→ **Task material**

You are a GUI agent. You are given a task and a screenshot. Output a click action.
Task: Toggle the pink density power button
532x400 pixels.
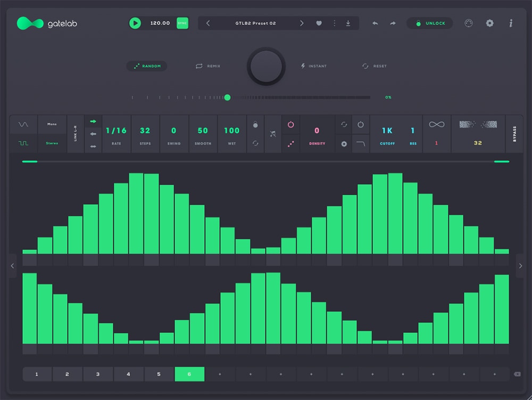(290, 124)
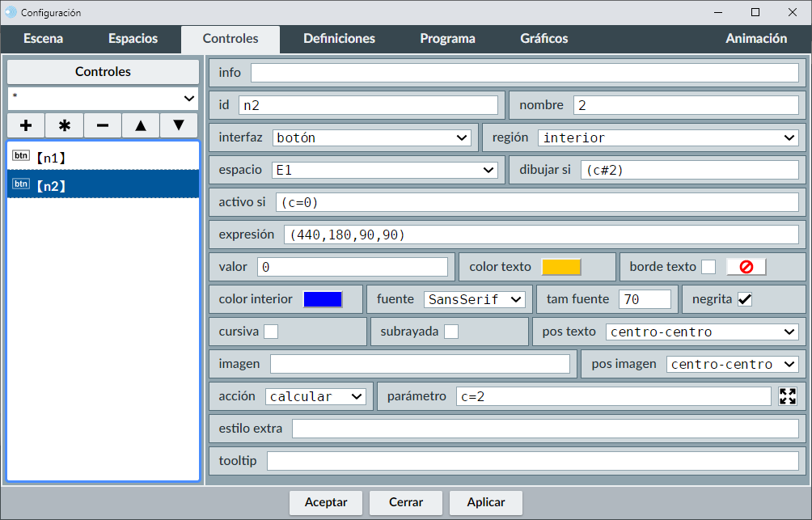The image size is (812, 520).
Task: Switch to the Definiciones tab
Action: (339, 39)
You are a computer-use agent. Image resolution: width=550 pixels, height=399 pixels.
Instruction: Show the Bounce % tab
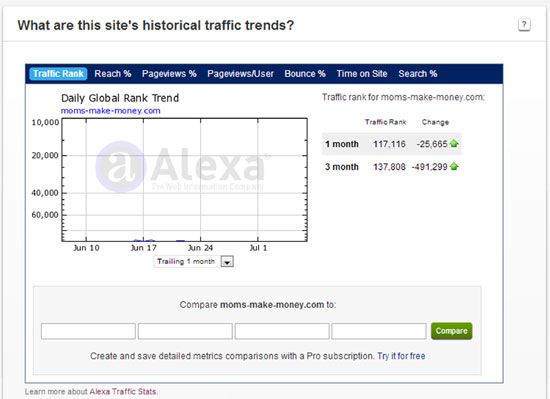click(x=305, y=74)
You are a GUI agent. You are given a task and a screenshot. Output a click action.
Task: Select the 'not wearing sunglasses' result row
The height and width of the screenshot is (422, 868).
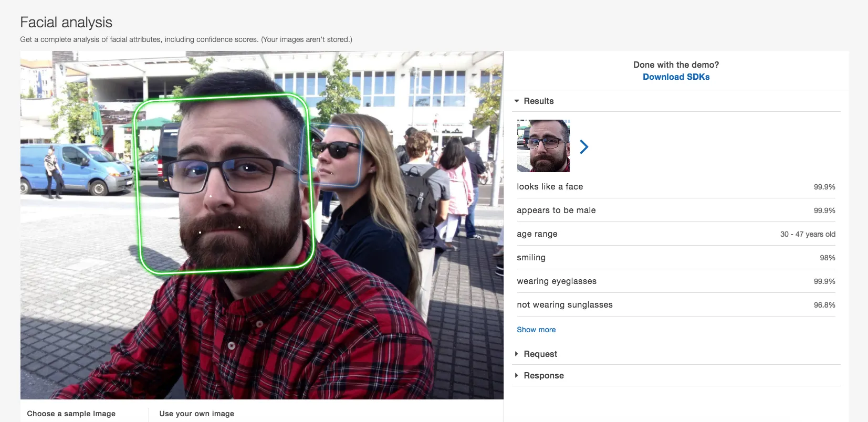[675, 305]
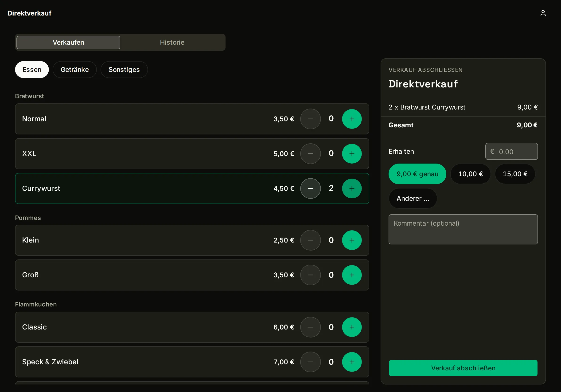The height and width of the screenshot is (392, 561).
Task: Add a Speck & Zwiebel Flammkuchen
Action: 352,362
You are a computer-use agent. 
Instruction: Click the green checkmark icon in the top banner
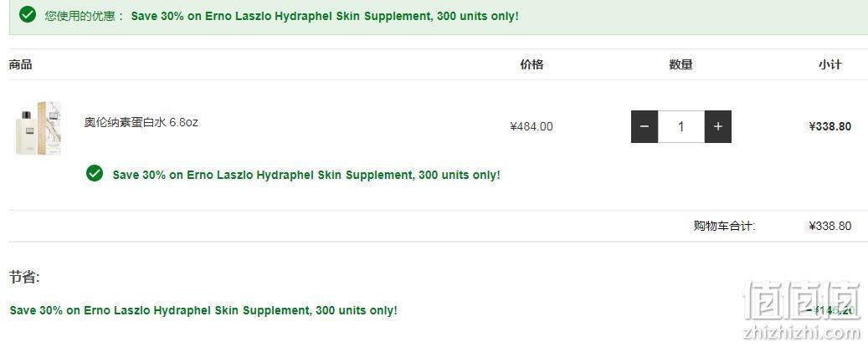click(27, 15)
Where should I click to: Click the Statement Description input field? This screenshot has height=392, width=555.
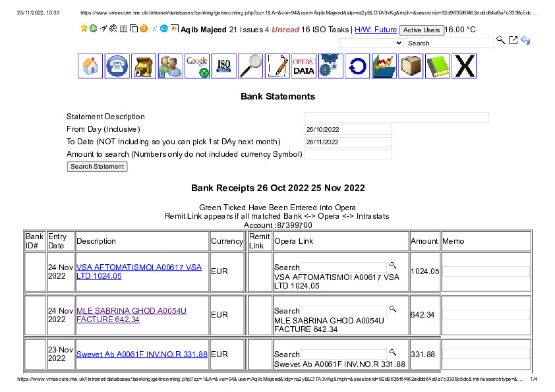point(396,117)
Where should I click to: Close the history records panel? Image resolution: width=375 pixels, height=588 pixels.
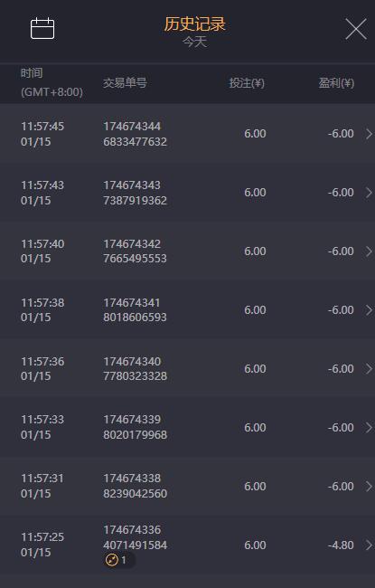coord(355,29)
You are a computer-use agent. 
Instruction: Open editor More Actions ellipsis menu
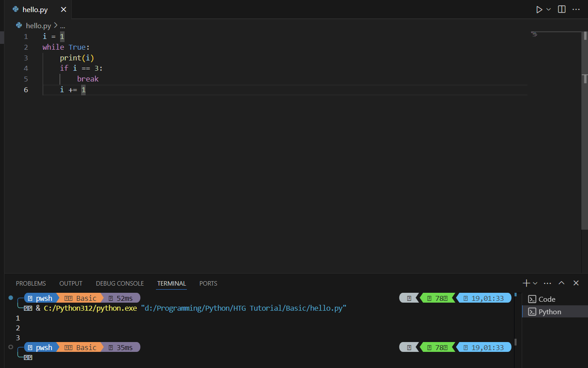tap(576, 9)
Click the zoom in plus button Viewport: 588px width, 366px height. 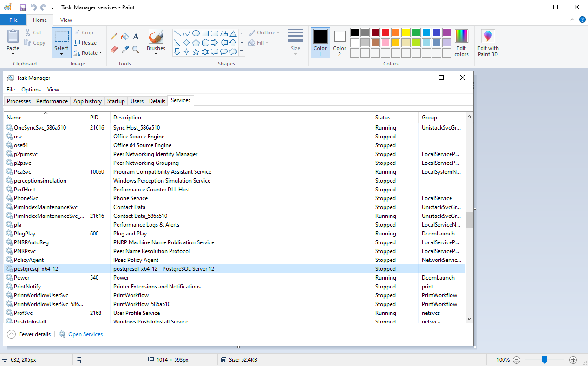click(573, 360)
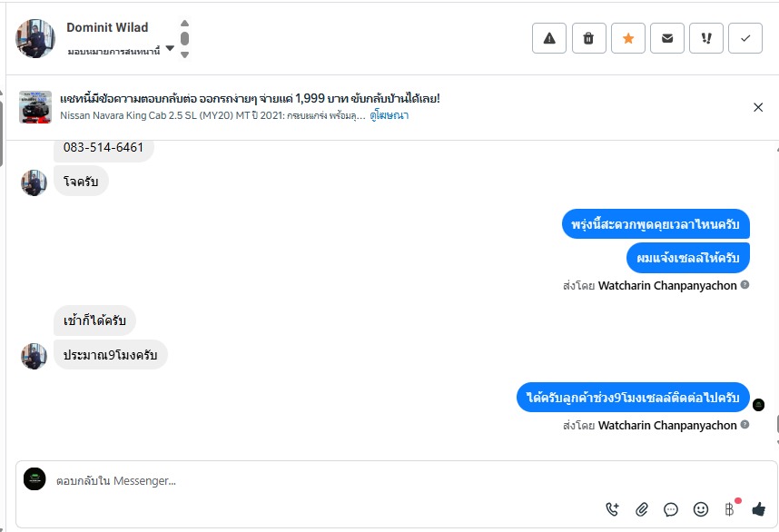Mark conversation done with checkmark button

tap(745, 38)
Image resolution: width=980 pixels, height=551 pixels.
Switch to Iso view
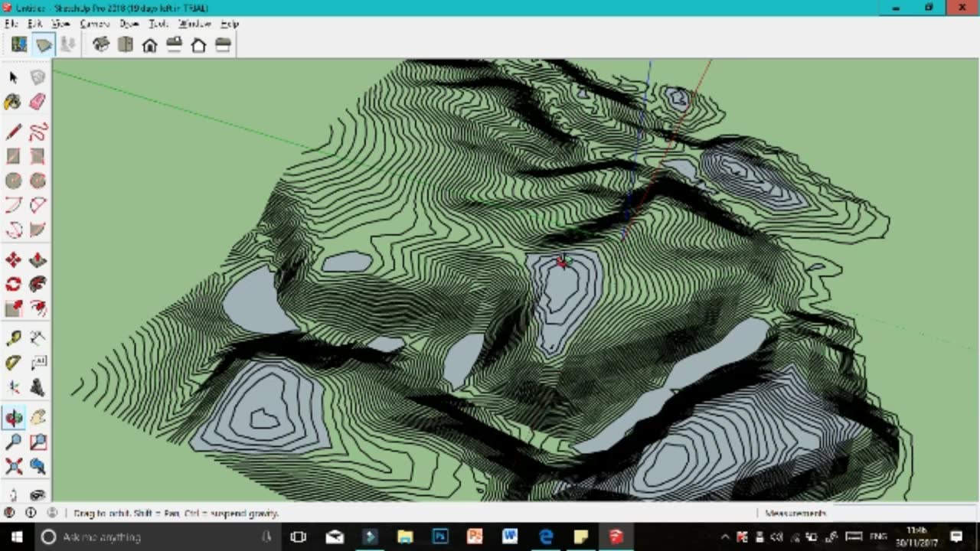pyautogui.click(x=101, y=45)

→ **What the exercise asks**
Within the listing above, the lines from the one with "You are a computer-use agent. Image" through the one with "Task: Select the" are to be given again word for word. Do not include pictures.

→ **Task output**
You are a computer-use agent. Image resolution: width=550 pixels, height=399 pixels.
Instruction: Show the Bounce % tab
click(x=305, y=74)
You are a GUI agent. You are given a task and a screenshot. Output a click action.
Task: Select the 'not wearing sunglasses' result row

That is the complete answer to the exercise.